The objectives of the Bioengineering Section are to promote excellence in the field of fisheries bioengineering through improved communications among biologists, engineers, and other professionals for the proper conservation of fisheries resources. One of our key Bylaws objectives is:

  • “To conduct meetings, symposia, and workshops to disseminate state-of-the-art knowledge of basic and applied research on fisheries bioengineering to the scientific and professional community, resource users, and the general public.”

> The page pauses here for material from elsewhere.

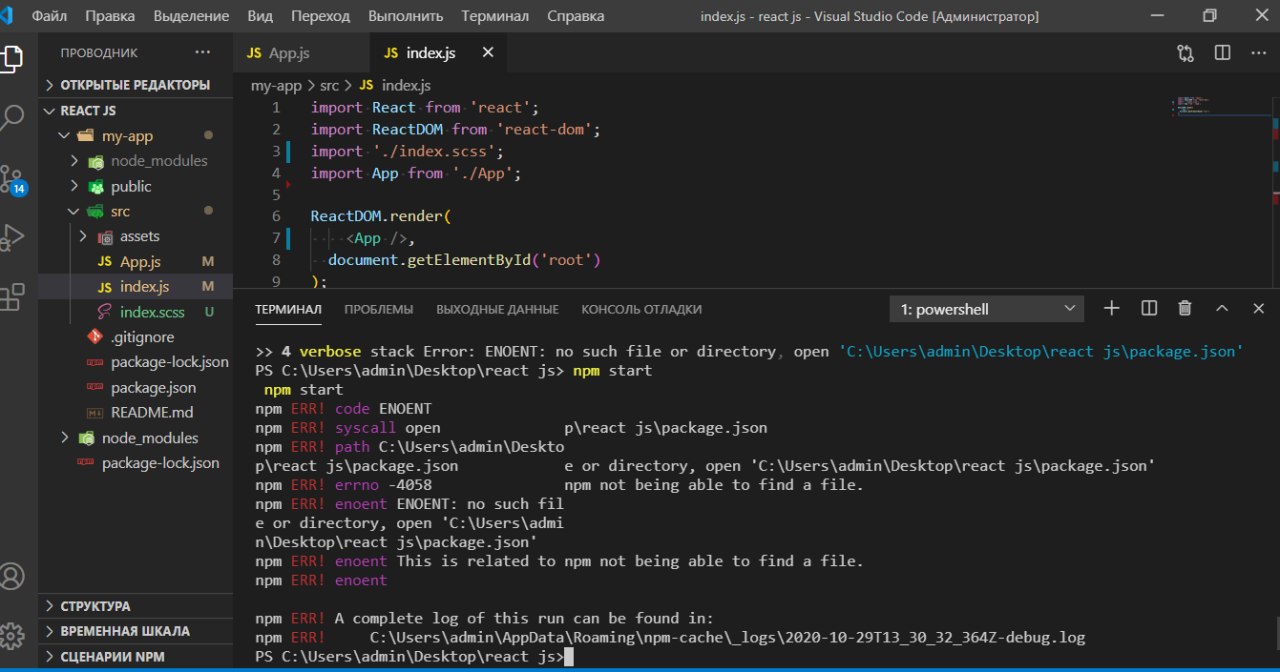The image size is (1280, 672).
Task: Open the powershell terminal selector dropdown
Action: 986,309
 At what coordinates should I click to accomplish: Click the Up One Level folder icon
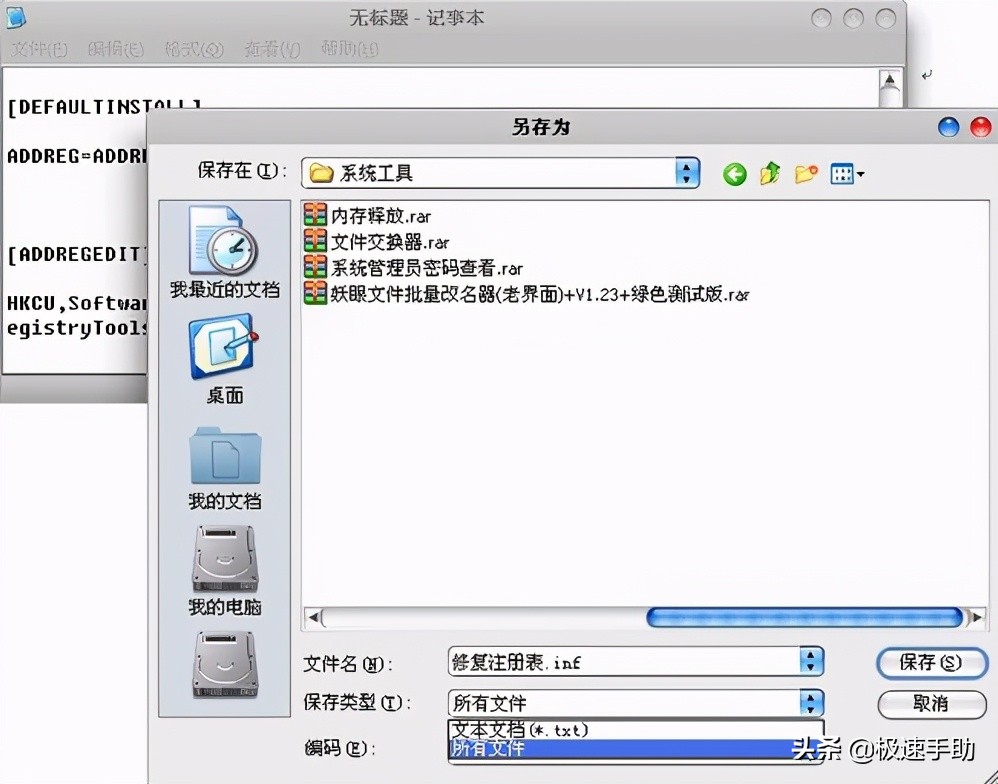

The Section’s Continuing Education Committee coordinates Continuing Education Programs, typically at the AFS Annual Meeting. Future courses may cover such topics as:

  • Downstream fish passage
  • Fish passage at road-stream crossings
  • Fish screening
  • Bioengineering and hydrokinetics
  • Fishing gear technologies
  • Stream and estuary restoration
  • Engineering for Restoration of Rivers and Improved Ecological Systems

If you are interested in participating on the Committee or have an interest in potentially becoming an instructor for future courses, please contact Continuing Education Committee Chairman (and BES Past-President) Doug Dixon at ddixon@epri.com

Recommendations for

Academic Curricula

Engineering for Restoration

of Rivers and Improved

Ecological Systems

Prepared by the Curriculum Working Group, Bioengineering Section, American Fisheries Society, 2006

Abstract - The background required for practitioners in river restoration is interdisciplinary and includes physical, chemical, thermal, ecological, biological, and management processes in river basins. A myriad of processes (hydrological, hydraulic, geomorphic, sediment transport, thermal and chemical) provide a framework within which ecological and biological functions support life. Research and development in these areas, establishing a foundation of sound science and engineering, has intensified worldwide, as a result of widespread recognition of the importance of sustainable and environmentally acceptable use of water resources. Engineering and management of river basins demand the application of interdisciplinary knowledge, and a design philosophy, to produce environmentally sensitive and adaptive engineering works that restore river functions and values. Recognizing the need for educating and training engineers and other professionals in these interdisciplinary components is the main goal of this effort. The American Fisheries Society Bioengineering Section established a subcommittee to identify curricular needs for educating future river restoration engineers. This subcommittee consists of academics, agency personnel and private consultants active in the fields of river and ecological restoration, fish passage, and dam removal engineering. This document is a first attempt at identifying a basic curriculum through the MS degree that provides the background needed to enter the practice of river restoration and related fields. The target student is assumed to have an undergraduate degree in Civil or Environmental Engineering emphasizing water resources. An effort is made to identify where students could feasibly receive the background topics identified as desirable at either the BS or MS level.